All but two Republican lawmakers in the U.S. Senate voted to confirm Betsy DeVos as the country’s new Secretary of the Department of Education. Vice President Mike Pence broke the 50-50 tie with a vote to confirm, which marked the first time a vice president broke a tie over a Cabinet nomination.
JUST IN: Vice President Mike Pence casts tie-breaking vote to confirm Betsy DeVos as Education secretary, 51-50 https://t.co/niuQfDYB6u pic.twitter.com/8TYfhlTndo
— ABC News Politics (@ABCPolitics) February 7, 2017
Senator Susan Collins and Senator Lisa Murkowski voted against her.
.@BetsyDevos is a true agent of change and will bring fresh ideas & positive change to her role as the US Secretary of Education #KidsFirst
— Matt Bevin (@MattBevin) February 7, 2017
The Detroit Free Press reported that DeVos has been called “polarizing” because she supports giving lower-income parents the power to remove their children from bad government schools and place them in better ones.
Some Republicans have called for the department’s dissolution, arguing it is a federal intrusion into what should be a purely state and local institution. However, DeVos has vowed not only to enforce public laws but to support traditional public schools, saying she advocates for any kind of school that gives parents and students the choices they want.
DeVos said at her hearing she supports “any great school” — including public schools and those beyond what “the (public school) system thinks is best for kids, to what moms and dads want, expect and deserve.”

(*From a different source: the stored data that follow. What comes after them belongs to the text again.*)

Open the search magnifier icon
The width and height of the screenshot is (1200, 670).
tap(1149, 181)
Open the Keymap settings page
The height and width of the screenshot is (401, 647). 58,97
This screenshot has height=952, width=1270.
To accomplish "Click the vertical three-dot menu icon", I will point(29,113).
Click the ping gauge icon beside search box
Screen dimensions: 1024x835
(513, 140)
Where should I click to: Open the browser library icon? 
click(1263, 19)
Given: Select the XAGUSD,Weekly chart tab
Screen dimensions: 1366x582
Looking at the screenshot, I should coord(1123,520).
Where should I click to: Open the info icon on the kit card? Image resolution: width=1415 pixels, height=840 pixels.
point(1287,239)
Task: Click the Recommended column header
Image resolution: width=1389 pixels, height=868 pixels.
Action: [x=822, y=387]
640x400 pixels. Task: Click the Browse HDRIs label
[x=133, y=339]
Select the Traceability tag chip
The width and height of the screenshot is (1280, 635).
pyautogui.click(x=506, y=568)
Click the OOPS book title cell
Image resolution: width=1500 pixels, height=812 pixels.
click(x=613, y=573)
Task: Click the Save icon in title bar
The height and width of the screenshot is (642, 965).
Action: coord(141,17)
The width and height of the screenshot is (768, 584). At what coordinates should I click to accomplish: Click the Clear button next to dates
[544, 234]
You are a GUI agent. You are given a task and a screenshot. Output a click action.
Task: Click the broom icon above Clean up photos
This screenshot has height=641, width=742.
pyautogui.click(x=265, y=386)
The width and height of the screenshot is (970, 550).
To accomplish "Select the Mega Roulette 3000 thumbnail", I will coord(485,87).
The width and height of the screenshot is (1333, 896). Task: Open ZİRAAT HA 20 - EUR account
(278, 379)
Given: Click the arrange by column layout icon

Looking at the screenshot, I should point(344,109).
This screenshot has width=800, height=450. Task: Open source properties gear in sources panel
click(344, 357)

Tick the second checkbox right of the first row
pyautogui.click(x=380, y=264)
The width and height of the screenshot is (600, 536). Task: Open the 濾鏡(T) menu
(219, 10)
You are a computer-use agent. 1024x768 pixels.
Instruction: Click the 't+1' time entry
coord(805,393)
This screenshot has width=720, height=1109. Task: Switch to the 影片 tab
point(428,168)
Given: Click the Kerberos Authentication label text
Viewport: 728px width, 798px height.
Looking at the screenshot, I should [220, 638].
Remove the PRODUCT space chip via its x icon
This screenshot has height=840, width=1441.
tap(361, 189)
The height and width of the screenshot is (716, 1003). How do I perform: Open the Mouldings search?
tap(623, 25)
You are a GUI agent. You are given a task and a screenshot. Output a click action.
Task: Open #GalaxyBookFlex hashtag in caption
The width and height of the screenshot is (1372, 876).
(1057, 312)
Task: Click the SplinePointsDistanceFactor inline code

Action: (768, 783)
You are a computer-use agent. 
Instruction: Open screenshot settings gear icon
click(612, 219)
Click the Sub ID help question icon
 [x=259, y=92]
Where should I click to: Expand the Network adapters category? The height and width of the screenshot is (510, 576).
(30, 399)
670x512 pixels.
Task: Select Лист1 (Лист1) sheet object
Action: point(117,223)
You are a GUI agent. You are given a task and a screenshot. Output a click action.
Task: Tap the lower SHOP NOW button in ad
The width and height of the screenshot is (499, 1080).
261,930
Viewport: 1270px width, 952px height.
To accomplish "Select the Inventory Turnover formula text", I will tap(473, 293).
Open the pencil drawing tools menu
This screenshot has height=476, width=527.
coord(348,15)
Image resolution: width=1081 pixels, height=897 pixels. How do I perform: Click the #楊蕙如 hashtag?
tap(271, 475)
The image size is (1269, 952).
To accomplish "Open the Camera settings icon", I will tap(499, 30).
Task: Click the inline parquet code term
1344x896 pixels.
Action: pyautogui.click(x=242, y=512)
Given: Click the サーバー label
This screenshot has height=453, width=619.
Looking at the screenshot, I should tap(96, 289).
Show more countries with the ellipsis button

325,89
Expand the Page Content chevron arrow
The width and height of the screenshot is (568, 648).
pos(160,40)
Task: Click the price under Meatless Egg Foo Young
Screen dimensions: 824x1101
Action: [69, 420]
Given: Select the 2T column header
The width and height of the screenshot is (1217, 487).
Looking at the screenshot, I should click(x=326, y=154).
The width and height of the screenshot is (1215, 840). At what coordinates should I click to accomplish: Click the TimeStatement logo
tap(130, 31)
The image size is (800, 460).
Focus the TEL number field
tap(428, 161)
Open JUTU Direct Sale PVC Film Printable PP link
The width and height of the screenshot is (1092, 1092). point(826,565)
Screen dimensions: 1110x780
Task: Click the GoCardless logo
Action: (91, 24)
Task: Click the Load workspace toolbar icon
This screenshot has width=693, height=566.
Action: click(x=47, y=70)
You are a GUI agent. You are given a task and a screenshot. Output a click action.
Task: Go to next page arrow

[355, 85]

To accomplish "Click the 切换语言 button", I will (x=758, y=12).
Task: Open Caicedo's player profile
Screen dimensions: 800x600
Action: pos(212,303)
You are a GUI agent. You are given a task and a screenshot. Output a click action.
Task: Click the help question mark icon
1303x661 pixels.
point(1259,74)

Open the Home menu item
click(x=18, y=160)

Congratulations @BetsyDeVos on being confirmed as the next US Secretary of Education! #schoolchoice
— Star Parker (@UrbanCURE) February 7, 2017
Star Parker, founder and president of the Center for Urban Renewal and Education, wrote last November that the American Federal of Teachers said President Trump’s choice showed that his administration would “focus on ‘privatizing, defunding, and destroying public education in America,'” but “the school-choice movement, where Betsy DeVos has been an activist and leader for years, is not about any of this. It is about what the teachers unions hate the most: freedom.”